Work task: Each line of the records that holds the word "black" should be copied out.

Collected data entries
----------------

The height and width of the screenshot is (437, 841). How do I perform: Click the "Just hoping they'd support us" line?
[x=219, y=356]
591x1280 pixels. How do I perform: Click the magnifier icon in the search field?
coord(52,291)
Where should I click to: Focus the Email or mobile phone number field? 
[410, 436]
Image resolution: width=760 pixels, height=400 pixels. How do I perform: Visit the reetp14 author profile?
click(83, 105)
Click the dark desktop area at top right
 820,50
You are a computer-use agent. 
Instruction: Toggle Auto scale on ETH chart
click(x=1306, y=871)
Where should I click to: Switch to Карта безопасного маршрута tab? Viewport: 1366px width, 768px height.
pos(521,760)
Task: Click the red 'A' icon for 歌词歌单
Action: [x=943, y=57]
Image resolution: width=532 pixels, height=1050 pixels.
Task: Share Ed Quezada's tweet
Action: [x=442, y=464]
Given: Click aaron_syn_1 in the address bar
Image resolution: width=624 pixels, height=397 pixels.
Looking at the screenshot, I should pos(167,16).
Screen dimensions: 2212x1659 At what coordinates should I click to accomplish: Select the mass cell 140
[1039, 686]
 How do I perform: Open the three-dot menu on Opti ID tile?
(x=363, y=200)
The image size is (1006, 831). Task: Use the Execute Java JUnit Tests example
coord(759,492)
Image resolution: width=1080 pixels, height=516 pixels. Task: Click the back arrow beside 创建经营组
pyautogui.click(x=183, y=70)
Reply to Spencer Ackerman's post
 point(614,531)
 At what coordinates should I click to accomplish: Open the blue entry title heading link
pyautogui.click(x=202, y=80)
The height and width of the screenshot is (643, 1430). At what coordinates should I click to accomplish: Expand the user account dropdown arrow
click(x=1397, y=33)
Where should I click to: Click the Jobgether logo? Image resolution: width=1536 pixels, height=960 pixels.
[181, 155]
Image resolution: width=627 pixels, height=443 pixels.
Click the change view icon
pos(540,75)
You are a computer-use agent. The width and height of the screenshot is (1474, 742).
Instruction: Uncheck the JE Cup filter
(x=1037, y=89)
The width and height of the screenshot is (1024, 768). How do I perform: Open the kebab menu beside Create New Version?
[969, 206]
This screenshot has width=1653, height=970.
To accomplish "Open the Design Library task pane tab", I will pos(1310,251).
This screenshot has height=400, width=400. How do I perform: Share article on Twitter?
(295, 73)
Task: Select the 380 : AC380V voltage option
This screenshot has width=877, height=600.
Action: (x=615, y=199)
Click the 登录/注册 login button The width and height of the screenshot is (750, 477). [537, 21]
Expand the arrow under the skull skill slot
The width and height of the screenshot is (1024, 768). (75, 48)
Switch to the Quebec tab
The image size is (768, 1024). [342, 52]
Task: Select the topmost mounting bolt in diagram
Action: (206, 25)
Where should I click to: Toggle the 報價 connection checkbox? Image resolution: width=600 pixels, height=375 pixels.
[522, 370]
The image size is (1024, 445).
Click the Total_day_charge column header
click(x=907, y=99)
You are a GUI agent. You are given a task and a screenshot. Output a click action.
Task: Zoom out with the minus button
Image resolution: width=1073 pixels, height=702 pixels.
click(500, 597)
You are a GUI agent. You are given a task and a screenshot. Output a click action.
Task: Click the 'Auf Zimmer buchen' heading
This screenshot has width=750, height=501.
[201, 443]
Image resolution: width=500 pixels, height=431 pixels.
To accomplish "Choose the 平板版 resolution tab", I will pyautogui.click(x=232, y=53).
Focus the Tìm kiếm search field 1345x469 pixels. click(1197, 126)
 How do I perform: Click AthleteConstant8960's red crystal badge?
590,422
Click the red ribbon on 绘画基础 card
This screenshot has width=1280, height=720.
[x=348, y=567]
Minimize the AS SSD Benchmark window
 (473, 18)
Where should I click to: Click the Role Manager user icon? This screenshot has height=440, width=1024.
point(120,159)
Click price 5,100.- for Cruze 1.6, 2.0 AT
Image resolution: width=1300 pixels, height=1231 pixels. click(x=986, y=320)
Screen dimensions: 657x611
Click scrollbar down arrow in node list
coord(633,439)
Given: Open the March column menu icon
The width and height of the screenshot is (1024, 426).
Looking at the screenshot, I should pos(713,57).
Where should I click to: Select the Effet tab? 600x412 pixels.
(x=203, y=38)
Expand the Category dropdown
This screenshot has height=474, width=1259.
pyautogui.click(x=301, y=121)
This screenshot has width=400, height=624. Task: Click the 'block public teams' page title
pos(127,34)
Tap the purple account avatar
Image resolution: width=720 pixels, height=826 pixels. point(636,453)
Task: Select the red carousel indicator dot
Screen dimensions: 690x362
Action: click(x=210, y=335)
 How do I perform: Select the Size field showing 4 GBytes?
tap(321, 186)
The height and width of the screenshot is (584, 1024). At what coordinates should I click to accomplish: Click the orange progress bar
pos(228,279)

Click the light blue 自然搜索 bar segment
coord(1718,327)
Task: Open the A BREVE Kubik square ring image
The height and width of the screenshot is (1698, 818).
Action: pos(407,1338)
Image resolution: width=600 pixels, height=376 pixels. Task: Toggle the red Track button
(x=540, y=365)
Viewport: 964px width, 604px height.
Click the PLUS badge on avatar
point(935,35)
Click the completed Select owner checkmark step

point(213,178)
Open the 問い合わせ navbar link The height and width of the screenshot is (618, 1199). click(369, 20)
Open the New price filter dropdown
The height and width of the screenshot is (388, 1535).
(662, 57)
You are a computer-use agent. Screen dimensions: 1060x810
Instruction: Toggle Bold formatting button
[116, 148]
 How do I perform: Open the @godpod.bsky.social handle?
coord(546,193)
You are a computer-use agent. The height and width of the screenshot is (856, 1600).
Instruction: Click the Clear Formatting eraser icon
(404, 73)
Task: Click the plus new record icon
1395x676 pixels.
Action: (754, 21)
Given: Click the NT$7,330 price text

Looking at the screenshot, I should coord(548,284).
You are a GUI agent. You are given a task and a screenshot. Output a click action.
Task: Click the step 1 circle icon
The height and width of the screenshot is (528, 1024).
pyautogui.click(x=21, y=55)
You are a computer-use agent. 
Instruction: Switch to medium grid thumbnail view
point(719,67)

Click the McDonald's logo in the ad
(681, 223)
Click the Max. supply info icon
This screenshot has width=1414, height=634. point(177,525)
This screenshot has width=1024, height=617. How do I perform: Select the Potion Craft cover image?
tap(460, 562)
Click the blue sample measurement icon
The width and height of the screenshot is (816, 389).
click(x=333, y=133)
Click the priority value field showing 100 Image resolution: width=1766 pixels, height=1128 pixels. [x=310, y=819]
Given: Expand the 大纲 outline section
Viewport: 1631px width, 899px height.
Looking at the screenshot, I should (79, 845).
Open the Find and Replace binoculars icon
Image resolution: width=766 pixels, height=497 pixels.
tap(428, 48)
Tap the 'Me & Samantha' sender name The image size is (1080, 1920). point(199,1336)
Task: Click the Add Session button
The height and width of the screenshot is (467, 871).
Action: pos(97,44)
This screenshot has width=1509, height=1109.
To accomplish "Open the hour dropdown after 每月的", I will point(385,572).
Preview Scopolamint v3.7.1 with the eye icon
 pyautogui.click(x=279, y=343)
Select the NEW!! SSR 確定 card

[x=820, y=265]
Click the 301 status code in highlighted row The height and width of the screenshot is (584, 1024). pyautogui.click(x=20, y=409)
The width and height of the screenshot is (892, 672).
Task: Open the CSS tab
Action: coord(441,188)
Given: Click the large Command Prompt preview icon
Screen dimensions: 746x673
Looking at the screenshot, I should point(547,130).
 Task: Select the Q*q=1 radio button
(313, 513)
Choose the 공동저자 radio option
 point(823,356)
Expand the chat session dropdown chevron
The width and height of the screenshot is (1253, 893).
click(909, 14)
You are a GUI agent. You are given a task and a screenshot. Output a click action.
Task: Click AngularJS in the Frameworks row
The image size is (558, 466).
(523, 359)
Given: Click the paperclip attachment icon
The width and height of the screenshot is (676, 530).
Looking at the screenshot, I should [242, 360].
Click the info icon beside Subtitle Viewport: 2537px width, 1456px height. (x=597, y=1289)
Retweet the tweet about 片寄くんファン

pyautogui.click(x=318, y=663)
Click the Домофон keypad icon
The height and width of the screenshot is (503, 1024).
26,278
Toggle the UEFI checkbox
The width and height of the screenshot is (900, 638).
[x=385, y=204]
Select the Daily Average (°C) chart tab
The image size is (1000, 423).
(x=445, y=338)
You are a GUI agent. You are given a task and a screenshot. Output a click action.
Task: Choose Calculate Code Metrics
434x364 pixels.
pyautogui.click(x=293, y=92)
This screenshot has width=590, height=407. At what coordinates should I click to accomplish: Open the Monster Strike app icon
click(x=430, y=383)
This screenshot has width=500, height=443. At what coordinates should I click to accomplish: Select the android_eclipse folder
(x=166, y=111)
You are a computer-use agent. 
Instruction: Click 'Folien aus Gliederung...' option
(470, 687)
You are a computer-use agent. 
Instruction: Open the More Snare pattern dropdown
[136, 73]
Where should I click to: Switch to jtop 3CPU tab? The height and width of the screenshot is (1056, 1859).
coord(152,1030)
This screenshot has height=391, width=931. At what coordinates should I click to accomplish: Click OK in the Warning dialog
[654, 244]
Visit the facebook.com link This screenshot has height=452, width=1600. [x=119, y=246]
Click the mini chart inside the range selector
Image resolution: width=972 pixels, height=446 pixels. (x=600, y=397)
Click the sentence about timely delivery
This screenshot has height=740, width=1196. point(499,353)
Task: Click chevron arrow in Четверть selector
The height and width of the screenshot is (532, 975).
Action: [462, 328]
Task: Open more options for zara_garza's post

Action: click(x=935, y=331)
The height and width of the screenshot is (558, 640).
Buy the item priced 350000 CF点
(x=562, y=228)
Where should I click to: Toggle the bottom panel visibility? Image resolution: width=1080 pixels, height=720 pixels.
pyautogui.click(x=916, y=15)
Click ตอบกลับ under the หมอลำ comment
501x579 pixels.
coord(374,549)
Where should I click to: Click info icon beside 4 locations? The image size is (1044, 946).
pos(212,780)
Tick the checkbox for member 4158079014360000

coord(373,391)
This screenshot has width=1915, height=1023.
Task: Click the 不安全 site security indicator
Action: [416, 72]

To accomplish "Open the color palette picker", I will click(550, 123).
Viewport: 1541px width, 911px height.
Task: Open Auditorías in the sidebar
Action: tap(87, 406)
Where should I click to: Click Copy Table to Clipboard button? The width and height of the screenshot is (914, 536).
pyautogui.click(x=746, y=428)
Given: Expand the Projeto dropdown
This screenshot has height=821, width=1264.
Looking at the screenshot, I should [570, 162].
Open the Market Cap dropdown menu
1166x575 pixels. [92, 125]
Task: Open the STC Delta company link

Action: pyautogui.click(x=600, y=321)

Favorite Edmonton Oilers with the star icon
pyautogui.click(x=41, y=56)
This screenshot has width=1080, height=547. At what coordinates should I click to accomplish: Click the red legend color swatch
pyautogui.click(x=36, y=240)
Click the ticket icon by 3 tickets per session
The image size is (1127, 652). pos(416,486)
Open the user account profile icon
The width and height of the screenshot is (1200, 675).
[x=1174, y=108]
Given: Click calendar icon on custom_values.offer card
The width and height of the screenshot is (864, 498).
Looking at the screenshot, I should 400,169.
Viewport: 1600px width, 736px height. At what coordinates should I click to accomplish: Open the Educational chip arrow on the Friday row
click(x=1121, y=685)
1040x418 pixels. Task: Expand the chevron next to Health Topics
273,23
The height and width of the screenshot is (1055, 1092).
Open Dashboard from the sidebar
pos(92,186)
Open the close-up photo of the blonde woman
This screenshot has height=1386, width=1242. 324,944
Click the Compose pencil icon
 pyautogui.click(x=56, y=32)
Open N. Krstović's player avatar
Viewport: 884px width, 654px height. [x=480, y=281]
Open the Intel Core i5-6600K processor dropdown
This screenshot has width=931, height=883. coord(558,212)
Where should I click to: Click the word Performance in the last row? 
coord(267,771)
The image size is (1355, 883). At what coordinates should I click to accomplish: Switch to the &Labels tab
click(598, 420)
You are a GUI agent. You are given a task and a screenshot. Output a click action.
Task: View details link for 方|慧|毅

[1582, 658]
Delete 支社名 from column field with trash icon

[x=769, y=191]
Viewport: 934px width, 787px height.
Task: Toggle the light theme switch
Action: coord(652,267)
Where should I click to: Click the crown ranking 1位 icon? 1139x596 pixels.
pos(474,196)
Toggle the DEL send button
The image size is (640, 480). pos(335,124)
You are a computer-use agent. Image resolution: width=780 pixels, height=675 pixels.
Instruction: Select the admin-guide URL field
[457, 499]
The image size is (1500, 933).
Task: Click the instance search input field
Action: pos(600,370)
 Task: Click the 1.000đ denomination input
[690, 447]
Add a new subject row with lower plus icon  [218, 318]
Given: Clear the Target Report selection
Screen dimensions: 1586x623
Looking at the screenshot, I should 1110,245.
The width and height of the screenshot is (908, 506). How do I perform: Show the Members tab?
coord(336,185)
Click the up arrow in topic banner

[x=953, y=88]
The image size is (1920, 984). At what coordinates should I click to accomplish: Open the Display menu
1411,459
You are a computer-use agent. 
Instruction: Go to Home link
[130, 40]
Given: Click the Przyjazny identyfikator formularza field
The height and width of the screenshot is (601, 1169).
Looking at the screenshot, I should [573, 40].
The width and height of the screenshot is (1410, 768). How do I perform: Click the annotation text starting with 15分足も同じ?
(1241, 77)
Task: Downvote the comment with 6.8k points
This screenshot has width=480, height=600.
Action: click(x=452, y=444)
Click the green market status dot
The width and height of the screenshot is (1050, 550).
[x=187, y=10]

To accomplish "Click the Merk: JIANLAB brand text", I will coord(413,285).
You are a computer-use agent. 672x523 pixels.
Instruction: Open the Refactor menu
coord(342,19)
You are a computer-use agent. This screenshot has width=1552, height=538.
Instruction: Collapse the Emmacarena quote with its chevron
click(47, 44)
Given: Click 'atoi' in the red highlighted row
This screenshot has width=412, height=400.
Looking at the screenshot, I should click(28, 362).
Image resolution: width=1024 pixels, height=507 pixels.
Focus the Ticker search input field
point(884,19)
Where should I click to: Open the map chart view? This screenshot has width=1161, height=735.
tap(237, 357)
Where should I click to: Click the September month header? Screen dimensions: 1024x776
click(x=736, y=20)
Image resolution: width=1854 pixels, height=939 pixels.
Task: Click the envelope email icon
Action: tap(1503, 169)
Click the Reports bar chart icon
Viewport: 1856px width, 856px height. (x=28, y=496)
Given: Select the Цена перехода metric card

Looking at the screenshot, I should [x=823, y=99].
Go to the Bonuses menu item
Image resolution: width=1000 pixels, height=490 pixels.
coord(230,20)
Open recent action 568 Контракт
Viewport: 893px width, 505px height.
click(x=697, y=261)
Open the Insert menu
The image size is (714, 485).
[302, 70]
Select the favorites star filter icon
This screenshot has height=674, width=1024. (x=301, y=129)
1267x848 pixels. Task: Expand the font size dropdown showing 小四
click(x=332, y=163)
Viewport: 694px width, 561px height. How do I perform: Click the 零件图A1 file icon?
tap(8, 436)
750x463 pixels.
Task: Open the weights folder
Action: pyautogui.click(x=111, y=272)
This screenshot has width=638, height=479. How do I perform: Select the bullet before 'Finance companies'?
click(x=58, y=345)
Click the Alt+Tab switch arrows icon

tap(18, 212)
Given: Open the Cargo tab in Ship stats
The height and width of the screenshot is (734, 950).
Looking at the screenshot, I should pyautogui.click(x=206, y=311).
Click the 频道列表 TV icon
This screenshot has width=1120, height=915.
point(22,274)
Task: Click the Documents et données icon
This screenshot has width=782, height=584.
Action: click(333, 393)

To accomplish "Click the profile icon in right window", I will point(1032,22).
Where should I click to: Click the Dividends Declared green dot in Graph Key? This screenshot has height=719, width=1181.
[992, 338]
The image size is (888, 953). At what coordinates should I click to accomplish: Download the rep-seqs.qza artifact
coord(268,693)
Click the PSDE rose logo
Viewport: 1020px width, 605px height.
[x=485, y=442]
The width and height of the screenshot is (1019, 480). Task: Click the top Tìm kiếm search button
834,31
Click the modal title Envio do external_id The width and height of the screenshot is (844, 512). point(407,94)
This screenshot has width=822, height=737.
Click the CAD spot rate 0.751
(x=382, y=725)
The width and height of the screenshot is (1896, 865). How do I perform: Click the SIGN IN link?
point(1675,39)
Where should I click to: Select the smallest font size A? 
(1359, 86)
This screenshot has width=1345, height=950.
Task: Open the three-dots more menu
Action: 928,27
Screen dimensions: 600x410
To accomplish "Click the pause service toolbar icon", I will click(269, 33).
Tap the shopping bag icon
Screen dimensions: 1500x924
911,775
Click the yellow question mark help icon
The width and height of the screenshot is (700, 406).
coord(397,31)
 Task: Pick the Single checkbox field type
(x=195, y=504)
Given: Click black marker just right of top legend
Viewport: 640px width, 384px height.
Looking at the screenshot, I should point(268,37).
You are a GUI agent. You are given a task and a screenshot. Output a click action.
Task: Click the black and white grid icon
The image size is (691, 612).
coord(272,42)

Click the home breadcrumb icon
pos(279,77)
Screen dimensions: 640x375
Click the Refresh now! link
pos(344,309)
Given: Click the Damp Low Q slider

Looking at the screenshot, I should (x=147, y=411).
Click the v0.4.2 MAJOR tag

----------------

Written reply:
Given: Click black marker just right of top legend
Task: Click the black and white grid icon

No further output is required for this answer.